My life is exploding with babies.
Babies a-plenty are bursting forth from uteruses all around me. As a result, I find myself talking about breastfeeding and swollen ankles and sleepless nights and stitches where stitches shouldn’t be and afterbirth and home birth and loss of bladder control and cracked nipples much more than I would like to. Whoever said pregnancy and childbirth was a beautiful, natural, and calming experience that puts you in touch with your womanhood was probably a dude who had never come in contact with a knocked up broad and if he had, the likelihood of him getting throttled by a hormonal female due to his insensitivity was very high. So high in fact, he is likely no longer in relationship with a woman. Or living.
Pregnant ladies in my life (and those who have recently given birth to some truly gorgeous babies), I love you. I am so excited to meet your little ones and to be the best Aunt Tootie I can be. I am so proud of you and I respect what your body is going through but let’s just say Amanda’s uterus isn’t aching to be filled any time soon. I’m not even remotely jealous.
In the midst of all of the baby talk, I realize that I have a problem on my hands: it’s going to be next to impossible to name my own children.
I encounter at least 100 different children in the span of a week. Because of this many names have been tainted. Really very tainted. There are certain things I will not name my kid. There are certain things I cannot name my kid for fear I will always associate my child with another. If this is your kid’s name (or your name), I apologize. You or your kid is likely the exception to the rule. Here is a list of things I will not name my kid:
1. Bianca. I don’t want to explain this one. Let’s move on.
2. Chase. Just think about it. No chasing here.
3. Any other verb-like or job description-like name. Hunter, Parker, and Taylor all fit in this category.
4. A noun: Apple, Stone, River, Orange, Willow, Bill, etc.
5. Kieran. I have yet to meet a Kieran that isn’t completely insane.
6. A name of a girl who sounds like she should be in Mean Girls: Vanessa, Whitney, Tiffany. Bianca fits here, too.
7. Old man/old lady names: Walter, Gladys, Lorna (sorry grandpa and grandmas, but I’m not using your names), Edith, Eleanor, Harold, Alastair, Eunice, Phyllis. Babies should not have to “grow into” their names.

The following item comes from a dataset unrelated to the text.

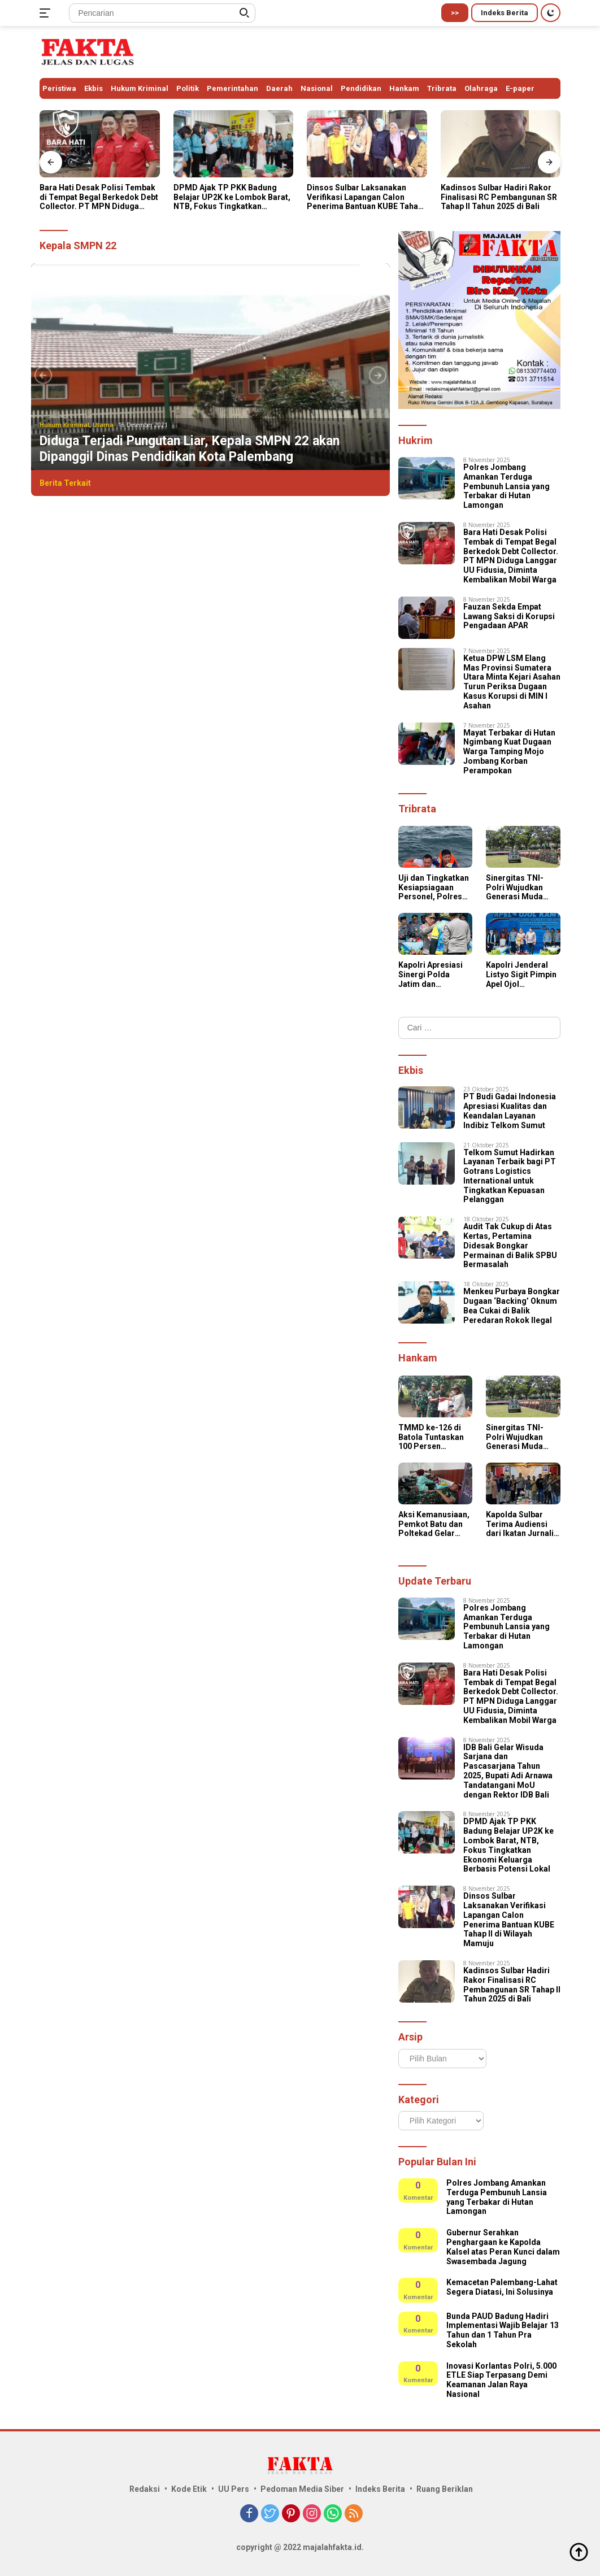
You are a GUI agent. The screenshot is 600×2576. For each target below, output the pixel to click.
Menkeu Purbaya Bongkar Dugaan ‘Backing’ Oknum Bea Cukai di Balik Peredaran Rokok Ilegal (511, 1305)
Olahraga (481, 88)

8. Anything overly Biblical (ie the Bible is the only place you would find this name). Malachi, Moses, Habukkuk, Dorcas.
9. Anything that implies a different ethnicity other than what I am (very, very white): Fernando, Jamal, Jorge, Carlos, Svetlana.
10. Any name that can be turned into a song: Jude, Roxanne, Caroline, Delta Dawn, Clementine.
11. Any name that implies a future uh….profession: Candi, Roxanne, Trixi. These usually have a heart over the i.
12. Anything that has ever been used as a family pet name: Natasha, Zoe, Ella, Lola, Abby, Sport, Champ, Tiny, Mookie, Cindy*, Jesse, Sassie.
Good luck, future me.
* Cindy was a wiener dog with a skin disease who used to rub her bum against the porch stoop.